-- Assignment --
Begin with the line containing "23 (266, 578)" and copy every line after it to the end of the entries, exactly, leaving out the lines before it.

-- Exercise data --
+++++

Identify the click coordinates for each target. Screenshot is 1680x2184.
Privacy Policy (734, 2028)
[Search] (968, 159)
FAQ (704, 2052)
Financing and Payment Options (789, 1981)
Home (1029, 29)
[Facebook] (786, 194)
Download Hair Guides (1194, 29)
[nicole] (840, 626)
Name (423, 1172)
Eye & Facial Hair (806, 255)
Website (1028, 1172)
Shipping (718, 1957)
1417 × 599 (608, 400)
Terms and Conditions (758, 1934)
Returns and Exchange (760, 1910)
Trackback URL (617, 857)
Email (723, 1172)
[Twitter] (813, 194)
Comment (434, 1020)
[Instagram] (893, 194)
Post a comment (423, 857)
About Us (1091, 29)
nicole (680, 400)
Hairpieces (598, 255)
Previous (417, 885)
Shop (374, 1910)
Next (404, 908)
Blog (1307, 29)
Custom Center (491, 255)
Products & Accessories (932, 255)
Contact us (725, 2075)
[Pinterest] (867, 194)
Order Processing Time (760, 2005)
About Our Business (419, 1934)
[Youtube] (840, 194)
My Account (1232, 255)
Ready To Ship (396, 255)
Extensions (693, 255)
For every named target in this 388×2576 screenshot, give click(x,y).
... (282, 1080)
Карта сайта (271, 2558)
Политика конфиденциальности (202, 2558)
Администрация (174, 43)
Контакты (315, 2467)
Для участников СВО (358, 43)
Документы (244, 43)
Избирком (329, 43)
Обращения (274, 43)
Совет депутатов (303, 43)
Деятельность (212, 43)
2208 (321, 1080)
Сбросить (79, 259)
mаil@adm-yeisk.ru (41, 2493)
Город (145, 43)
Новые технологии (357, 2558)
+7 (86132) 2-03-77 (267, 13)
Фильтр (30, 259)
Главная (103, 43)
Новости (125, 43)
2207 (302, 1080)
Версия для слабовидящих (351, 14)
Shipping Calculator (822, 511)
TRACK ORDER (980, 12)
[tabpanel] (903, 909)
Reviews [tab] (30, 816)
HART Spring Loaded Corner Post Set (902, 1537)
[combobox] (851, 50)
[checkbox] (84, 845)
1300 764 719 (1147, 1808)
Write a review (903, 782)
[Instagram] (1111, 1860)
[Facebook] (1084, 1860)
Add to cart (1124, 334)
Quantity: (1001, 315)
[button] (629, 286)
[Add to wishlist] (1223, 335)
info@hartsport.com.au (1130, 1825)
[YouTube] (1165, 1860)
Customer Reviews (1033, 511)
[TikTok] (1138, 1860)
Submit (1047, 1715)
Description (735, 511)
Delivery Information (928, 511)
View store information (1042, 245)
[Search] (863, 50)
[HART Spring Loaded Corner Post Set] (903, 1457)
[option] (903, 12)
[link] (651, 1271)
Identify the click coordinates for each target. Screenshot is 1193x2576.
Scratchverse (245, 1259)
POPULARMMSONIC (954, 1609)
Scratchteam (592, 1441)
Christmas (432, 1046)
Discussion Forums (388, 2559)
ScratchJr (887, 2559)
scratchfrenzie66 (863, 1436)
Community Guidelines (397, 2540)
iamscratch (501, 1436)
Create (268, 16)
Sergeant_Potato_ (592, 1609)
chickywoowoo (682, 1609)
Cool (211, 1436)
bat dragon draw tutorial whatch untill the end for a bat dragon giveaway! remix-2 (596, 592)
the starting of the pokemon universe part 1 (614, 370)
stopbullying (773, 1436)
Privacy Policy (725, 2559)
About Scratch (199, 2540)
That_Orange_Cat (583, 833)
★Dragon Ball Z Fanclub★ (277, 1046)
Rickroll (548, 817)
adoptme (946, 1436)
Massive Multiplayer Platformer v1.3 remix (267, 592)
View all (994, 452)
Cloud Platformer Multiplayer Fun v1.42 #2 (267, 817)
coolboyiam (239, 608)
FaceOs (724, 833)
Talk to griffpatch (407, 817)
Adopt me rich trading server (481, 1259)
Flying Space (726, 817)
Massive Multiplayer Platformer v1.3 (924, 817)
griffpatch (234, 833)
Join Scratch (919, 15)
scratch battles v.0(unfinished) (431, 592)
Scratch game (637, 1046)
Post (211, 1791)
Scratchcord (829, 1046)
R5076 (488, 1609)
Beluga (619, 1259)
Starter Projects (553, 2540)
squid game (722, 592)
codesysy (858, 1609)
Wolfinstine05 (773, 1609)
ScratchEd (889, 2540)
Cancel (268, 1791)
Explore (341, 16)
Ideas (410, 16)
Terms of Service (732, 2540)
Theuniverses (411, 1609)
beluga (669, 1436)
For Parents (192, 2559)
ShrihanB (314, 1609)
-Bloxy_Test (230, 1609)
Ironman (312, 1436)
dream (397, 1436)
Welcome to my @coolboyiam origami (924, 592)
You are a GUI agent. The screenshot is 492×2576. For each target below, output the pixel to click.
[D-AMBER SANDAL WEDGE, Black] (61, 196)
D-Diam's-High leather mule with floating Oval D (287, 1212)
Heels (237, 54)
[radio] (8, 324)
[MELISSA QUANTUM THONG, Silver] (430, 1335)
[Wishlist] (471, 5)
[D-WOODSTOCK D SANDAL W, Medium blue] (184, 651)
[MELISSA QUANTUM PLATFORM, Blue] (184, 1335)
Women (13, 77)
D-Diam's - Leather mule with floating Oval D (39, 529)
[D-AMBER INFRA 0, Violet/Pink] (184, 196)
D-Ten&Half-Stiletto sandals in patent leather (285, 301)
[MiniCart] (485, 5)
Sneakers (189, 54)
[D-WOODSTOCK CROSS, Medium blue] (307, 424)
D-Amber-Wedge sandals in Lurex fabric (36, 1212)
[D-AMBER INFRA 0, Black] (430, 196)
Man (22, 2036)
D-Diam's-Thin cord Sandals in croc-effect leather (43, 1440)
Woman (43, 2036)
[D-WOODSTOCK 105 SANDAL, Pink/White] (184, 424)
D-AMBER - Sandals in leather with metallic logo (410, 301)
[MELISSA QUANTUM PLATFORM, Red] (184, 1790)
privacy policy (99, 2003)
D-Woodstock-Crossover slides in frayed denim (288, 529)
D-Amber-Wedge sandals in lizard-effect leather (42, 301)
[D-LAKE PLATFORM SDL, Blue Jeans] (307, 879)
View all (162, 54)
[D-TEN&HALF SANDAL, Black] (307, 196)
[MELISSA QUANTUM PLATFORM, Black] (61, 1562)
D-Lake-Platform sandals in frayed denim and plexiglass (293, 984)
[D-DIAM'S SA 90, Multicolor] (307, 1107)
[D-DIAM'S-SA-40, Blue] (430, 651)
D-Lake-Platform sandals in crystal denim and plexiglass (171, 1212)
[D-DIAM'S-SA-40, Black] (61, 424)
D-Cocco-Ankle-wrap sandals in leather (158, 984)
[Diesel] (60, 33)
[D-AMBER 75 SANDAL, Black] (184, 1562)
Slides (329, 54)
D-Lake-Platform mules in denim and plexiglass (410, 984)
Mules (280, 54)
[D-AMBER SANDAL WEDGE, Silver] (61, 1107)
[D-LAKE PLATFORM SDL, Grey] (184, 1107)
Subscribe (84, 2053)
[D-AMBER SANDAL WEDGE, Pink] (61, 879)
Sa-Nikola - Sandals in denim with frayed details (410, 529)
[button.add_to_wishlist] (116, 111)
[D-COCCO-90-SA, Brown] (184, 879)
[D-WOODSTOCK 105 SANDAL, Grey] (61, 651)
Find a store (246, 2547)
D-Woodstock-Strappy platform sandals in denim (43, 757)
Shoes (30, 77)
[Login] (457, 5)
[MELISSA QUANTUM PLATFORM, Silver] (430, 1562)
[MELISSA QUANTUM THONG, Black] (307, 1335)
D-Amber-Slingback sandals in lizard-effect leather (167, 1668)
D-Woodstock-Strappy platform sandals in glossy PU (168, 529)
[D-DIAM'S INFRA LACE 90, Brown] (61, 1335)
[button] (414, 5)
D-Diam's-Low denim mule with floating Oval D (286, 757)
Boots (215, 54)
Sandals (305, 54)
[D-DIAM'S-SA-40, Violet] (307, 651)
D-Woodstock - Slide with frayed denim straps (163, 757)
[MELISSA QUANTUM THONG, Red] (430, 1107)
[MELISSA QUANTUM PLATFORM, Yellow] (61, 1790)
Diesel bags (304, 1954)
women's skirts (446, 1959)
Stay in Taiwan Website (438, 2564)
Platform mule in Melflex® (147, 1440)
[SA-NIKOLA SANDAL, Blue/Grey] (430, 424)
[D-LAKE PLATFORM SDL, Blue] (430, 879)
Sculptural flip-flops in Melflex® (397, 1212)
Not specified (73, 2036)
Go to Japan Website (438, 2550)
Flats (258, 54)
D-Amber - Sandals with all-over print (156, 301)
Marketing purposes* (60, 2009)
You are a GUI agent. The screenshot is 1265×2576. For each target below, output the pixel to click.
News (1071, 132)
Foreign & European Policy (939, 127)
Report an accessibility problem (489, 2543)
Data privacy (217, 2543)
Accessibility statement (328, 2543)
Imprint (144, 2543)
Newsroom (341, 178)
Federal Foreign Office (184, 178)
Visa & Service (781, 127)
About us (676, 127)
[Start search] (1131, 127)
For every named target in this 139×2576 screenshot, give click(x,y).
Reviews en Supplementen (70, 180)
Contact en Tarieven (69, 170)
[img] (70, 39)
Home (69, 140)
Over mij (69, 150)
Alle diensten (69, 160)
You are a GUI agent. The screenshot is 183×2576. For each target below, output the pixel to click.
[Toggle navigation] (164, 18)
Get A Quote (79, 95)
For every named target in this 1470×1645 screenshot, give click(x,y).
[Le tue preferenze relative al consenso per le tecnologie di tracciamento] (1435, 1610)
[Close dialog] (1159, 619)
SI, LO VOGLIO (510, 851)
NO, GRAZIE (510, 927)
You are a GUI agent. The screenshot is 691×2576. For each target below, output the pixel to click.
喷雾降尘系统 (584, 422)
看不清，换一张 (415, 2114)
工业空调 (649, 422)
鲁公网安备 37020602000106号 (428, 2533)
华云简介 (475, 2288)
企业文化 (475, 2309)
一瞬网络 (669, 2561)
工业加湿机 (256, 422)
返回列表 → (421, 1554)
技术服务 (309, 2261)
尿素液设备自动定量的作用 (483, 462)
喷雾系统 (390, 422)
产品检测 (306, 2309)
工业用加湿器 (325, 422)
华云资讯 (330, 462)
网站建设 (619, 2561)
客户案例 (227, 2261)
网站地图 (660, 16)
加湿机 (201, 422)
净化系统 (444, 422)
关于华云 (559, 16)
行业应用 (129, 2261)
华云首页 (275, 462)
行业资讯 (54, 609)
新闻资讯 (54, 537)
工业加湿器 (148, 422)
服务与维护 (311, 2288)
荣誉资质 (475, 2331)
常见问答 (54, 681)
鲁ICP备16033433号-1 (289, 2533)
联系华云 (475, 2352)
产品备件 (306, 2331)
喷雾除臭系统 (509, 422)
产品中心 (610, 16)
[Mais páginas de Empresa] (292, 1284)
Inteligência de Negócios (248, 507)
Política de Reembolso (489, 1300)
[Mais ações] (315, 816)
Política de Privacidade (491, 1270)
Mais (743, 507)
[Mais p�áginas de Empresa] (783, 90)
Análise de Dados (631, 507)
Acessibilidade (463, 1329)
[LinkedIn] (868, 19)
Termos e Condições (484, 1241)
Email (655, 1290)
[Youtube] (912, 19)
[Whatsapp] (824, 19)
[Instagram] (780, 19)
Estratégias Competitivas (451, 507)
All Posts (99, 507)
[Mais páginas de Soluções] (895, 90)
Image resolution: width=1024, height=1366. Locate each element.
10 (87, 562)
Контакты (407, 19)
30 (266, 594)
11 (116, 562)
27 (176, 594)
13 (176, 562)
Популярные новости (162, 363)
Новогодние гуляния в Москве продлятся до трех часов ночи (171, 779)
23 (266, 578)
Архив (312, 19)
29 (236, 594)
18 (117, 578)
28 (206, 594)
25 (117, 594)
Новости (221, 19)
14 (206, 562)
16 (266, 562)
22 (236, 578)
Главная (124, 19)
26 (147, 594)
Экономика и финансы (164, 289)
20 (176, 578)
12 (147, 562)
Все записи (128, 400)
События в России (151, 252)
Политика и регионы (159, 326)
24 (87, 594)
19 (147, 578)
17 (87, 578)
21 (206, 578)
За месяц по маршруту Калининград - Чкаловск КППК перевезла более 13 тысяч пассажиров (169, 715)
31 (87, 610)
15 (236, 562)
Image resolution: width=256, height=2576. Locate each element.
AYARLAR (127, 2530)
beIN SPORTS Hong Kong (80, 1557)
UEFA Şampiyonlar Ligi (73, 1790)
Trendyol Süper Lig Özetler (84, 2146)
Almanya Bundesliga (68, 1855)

+++++

-- Answer to this exercise --
23 (266, 578)
Архив (312, 19)
29 (236, 594)
18 (117, 578)
28 (206, 594)
25 (117, 594)
Новости (221, 19)
14 (206, 562)
16 (266, 562)
22 (236, 578)
Главная (124, 19)
26 (147, 594)
Экономика и финансы (164, 289)
20 (176, 578)
12 (147, 562)
Все записи (128, 400)
События в России (151, 252)
Политика и регионы (159, 326)
24 (87, 594)
19 (147, 578)
17 (87, 578)
21 (206, 578)
За месяц по маршруту Калининград - Чкаловск КППК перевезла более 13 тысяч пассажиров (169, 715)
31 (87, 610)
15 (236, 562)
Image resolution: width=256, height=2576. Locate each element.
AYARLAR (127, 2530)
beIN SPORTS Hong Kong (80, 1557)
UEFA Şampiyonlar Ligi (73, 1790)
Trendyol Süper Lig Özetler (84, 2146)
Almanya Bundesliga (68, 1855)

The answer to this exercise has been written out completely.